There's no question Craig MacTavish is on the hot seat in Edmonton, but expect the Oilers to swing a deal before they fire their long-time head coach.

EDMONTON – Craig MacTavish’s job is officially on the line in Edmonton, as it appears the Oilers head coach is beginning to lose his players’ interest after eight seasons behind the bench.

But a high ranking source within the organization said Thursday that the Oilers will make a trade to try to shake up their lineup before firing their head coach, whose team has struggled out of the gate at 9-10-2 and sits in last place in the Northwest Division.

A veteran Oilers player, who requested anonymity added: "Maybe a trade, then the coach. After this long, a change might be good."

Ideally the trade will move a goaltender – either Mathieu Garon or Dwayne Roloson – a move that could provide a roster shake-up as well as put an end to the three-goalie system that has frozen out Garon and seen prospect Jeff Deslauriers see just five appearances in two months.

None of the goalies can be sent to the minors without clearing waivers.

But with MacTavish in survival mode, any plans to manage the troika have gone out the window. MacTavish has fallen back on the goalie he knows, Roloson, and has started him the past five Oilers games.

Despite the fact that Oilers owner Daryl Katz is not in favour of firing a coach in his first season owning the club, sources admit that Wednesday’s 2-1 home-ice loss to the hapless Los Angles Kings turned up the heat on MacTavish.

With the effort of Oilers players being publicly questioned by both MacTavish and his captains heading into a five-day break prior to the Kings’ visit, the Oilers coaches worked tirelessly on that very aspect.

Team meetings were held by the captains.

Film sessions were held by the coaches.

A collective soul searching took place inside the dressing room.

Then Edmonton took the ice against a Kings team that had been dismantled 6-2 the night before in Calgary – and they stunk the joint out in the 2-1 loss. It was as if the five-day coaching blitz had not even occurred as the Kings out-shot, out-chanced and out-scored Edmonton.

The loss – and the poor effort – sent shock waves through an organization that has never been quick to fire a coach. MacTavish is the third longest-serving current NHL coach behind Buffalo’s Lindy Ruff (12 years) and Barry Trotz (11 years) in Nashville.

The Oilers have missed the playoffs in four of MacTavish’s seven previous seasons.

The lessons taught during that five-day break were not new, MacTavish admitted, rather variations on the same theme MacTavish has been preaching for three months this season.

"How about eight years?" countered MacTavish.

His team has been out-shot in 16 of 21 games this season, and sits 23rd in the NHL averaging 2.52 goals per game.

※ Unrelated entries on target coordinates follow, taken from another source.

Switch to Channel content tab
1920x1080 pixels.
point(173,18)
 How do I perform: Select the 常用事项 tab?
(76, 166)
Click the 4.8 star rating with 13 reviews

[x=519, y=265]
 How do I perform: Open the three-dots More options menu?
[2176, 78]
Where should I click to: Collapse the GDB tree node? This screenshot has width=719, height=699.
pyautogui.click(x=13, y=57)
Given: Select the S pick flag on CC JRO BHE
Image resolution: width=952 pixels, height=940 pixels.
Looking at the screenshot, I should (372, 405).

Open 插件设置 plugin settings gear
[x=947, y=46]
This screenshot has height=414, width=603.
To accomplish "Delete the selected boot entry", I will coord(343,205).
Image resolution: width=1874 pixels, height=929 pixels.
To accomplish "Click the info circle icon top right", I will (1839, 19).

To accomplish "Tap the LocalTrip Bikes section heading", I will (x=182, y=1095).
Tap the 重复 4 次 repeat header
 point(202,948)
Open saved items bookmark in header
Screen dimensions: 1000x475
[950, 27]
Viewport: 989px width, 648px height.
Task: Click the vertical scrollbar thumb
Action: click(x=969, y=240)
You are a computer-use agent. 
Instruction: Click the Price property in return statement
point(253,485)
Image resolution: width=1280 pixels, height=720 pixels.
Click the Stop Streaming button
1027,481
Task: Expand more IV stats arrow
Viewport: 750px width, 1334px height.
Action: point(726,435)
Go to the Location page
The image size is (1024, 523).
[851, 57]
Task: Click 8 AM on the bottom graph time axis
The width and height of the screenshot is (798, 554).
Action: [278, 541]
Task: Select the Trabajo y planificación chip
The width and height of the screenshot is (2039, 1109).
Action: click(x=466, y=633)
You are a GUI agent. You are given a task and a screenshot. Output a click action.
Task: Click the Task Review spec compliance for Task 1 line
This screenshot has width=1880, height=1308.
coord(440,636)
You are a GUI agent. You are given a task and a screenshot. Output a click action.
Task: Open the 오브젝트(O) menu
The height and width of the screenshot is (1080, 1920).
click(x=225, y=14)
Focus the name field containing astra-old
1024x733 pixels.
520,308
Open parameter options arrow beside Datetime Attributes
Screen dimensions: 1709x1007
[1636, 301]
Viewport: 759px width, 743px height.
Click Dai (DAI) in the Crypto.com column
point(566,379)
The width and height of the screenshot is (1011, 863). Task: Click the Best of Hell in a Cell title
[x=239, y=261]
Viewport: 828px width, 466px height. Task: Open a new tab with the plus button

He has a team full of forwards who avoid the hard areas of the ice as if they were plague-infested, and MacTavish’s only answer to a sputtering offence is to go to the dirty places to find more goals.

Unless that message starts to take soon, president of hockey operations Kevin Lowe will be forced to find a new messenger.

"It’s a tough journey, a tough sell for a coach to try and get offensive players to play a more simplistic game, but that's what we need. And we have to demand that commitment from everybody," said MacTavish, the former Oilers centre who won three Stanley Cups in Edmonton, and one more in ’94 with the New York Rangers.

"As long as I've been in the game, that's how you prime the well offensively. You get in there and you get your hands dirty. You go to the areas where you can get a break offensively. We're trying to preach a power game to guys like (Andrew Cogliano) and Bobby Nilsson, and it's not necessarily their game. But that's where you find it."

As is usually the case, this coach’s biggest problems are under-achieving players. The Oilers expected plenty of goals from what was thought to be a deep group of forwards, yet defenceman Sheldon Souray leads the team with seven goals.

"With the exception of Ales (Hemsky, 22 points in 21 games), we've not had a forward who’s really stepped up," MacTavish said. "And we have four or five guys operating below our level of expectation. That’s blindsided us."

Shawn Horcoff has had an abysmal start, with just 11 points. Erik Cole has been a rumour of the player he once was, with seven points in the season’s first quarter.

The Dustin Penner free agent signing is proving a disaster for Edmonton.

He is out of shape and iceberg-slow against NHL competition.

The line of Cogliano, Nilsson and Sam Gagner, successful as rookies last year, has been completely ineffective this season.

"I don’t think anyone is thrilled about our production at this point," admitted Cole. "We’ve got a lot more to give, a lot more to offer. We’ve addressed it as a group: ‘You may think you’re working hard enough, but you’re not.’ You need a little bit of extra effort."

It had better come fast, or MacTavish will be out.